Exceptional Singularities and Fano Varieties

Research Group Cheltsov

August 1 - September 4, 2012

Organizers: Ivan Cheltsov, Jihun Park, Constantin Shramov

The research area lies in algebraic geometry, which is a constantly developing branch of mathematics with numerous applications in other areas of mathematics, including mathematical physics, differential geometry, topology and many others.

A basic object of study in algebraic geometry is an algebraic variety. Classically these were usually supposed smooth, but during the last decades the progress in the area - including the development of the Minimal Model Program in the works of Mori, Shokurov, Kawamata, McKernan, Hacon, Birkar and others - both gave tools and posed problems to deal with singular varieties. One of the basic tasks is to classify the relevant singularities appearing on the algebraic varieties in connection with Minimal Model Program.
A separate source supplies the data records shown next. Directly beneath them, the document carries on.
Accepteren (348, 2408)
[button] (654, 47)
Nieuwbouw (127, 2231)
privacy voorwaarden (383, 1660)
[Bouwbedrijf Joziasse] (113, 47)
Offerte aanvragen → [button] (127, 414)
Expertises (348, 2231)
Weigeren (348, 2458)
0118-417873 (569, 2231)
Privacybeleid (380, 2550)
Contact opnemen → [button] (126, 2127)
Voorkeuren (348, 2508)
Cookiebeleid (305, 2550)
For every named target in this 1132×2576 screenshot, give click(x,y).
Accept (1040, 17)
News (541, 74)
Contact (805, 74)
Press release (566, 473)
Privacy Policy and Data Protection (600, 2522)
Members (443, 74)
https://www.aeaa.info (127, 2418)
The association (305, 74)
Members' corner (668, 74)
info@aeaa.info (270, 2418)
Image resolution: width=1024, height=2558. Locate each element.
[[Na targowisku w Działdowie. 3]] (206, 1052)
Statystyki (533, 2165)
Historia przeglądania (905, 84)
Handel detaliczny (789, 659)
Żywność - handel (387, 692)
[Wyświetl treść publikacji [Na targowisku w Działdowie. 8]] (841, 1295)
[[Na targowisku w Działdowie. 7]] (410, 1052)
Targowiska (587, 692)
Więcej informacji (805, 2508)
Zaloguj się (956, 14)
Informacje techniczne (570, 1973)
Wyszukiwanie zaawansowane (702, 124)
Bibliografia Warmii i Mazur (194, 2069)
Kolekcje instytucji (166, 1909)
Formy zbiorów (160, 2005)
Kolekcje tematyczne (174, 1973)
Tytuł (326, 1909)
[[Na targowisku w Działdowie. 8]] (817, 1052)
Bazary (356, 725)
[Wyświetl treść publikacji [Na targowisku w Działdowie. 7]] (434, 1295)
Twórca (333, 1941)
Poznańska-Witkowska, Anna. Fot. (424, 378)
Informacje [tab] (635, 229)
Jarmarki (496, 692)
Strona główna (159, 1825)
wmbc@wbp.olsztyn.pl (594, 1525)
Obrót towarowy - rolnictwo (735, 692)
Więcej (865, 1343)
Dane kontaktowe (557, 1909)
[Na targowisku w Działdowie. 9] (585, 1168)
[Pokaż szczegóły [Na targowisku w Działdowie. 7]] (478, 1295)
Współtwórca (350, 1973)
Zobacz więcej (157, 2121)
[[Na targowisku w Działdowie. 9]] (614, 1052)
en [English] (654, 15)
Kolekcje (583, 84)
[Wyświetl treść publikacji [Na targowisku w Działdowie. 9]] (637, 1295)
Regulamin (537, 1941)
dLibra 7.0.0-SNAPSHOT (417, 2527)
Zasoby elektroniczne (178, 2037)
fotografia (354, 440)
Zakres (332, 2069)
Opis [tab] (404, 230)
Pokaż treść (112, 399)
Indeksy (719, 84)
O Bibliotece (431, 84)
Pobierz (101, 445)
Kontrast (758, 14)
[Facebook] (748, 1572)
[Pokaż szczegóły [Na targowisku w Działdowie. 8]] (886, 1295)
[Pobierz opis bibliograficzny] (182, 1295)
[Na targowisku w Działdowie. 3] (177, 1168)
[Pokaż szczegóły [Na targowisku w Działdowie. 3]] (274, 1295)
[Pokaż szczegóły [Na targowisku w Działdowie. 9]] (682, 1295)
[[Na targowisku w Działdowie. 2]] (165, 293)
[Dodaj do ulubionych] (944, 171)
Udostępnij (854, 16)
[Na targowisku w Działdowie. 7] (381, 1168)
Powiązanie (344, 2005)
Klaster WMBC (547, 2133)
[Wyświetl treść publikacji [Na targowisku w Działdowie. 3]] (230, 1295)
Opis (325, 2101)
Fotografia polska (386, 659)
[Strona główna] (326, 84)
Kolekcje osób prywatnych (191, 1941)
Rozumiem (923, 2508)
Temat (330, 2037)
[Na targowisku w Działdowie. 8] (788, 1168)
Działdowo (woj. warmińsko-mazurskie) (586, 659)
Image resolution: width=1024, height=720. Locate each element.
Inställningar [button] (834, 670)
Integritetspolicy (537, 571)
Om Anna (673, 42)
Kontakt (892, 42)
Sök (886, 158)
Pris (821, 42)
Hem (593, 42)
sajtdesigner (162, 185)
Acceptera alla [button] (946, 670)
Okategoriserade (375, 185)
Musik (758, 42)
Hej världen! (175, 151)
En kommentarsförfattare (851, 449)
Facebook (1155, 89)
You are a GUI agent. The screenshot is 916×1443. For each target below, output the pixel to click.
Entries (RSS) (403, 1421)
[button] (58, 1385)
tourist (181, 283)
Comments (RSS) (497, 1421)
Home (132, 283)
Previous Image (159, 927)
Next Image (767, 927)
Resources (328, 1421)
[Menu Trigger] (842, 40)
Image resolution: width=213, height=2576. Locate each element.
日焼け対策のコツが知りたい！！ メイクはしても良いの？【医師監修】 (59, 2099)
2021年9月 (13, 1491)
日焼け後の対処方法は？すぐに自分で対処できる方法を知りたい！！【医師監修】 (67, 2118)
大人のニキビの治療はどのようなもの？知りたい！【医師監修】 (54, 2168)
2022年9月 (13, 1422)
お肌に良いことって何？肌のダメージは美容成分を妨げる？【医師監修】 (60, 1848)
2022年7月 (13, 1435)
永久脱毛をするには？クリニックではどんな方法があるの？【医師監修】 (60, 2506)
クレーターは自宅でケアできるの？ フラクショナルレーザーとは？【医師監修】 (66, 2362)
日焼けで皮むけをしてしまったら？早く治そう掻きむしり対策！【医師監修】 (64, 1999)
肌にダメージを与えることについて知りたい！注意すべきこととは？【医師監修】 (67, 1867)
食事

Fano varieties play a central role in Minimal Model Program, and generalized cones over Fano varieties give many examples of Kawamata log terminal singularities. The notion of exceptional Fano varieties and exceptional Kawamata log terminal singularities was introduced by Shokurov in his famous paper of 3-fold log flips. They are closely related to the deep problem of existence of Kähler-Einstein metrics on Fano orbifolds. The research group studied Kähler-Einstein metrics on Fano orbifolds, birational automorphisms of Fano orbifolds, and non-rationality of Fano hypersurfaces.